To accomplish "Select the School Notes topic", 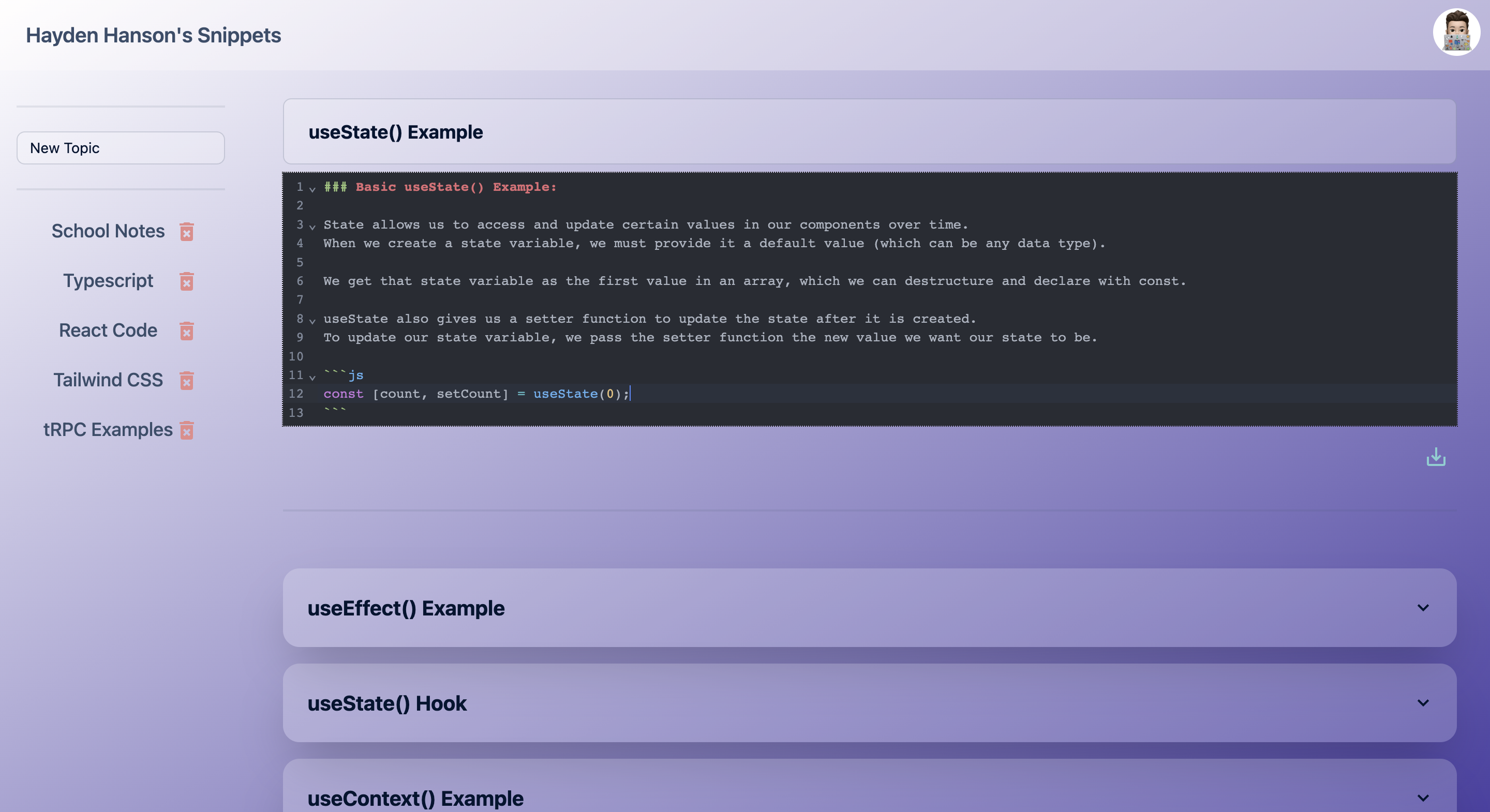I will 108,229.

------------------------------------------------------------------------

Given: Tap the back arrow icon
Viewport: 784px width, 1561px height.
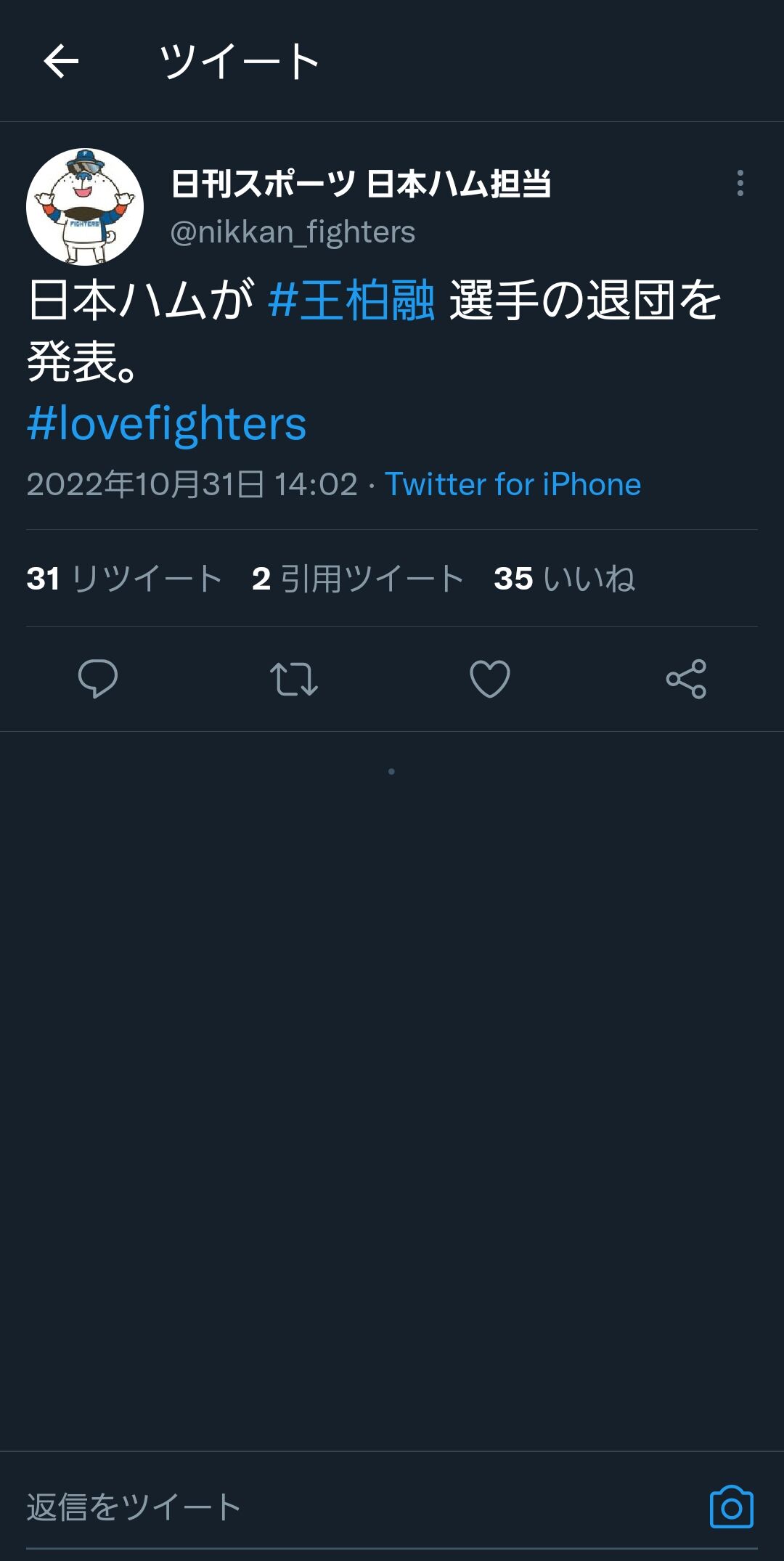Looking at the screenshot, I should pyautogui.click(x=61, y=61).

------------------------------------------------------------------------

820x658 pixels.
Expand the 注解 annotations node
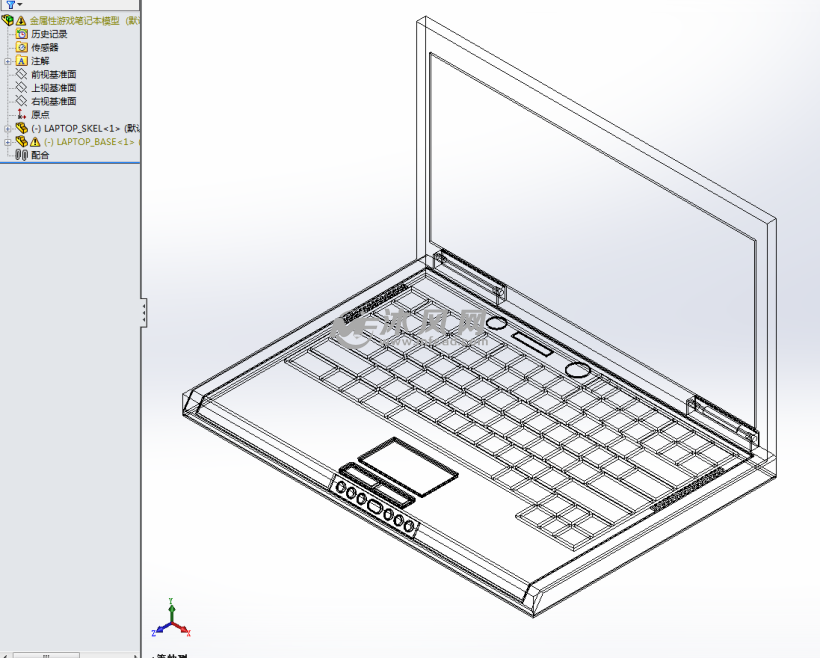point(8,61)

------------------------------------------------------------------------

_Request_:
Turn the data between the lines holding "Given: Tap the back arrow icon" and "Looking at the", inclusive, into a numbered list, skipping blank lines and leaving out the pictures.

_Worked answer_:
1. Given: Tap the back arrow icon
2. Viewport: 784px width, 1561px height.
3. Looking at the screenshot, I should pyautogui.click(x=61, y=61).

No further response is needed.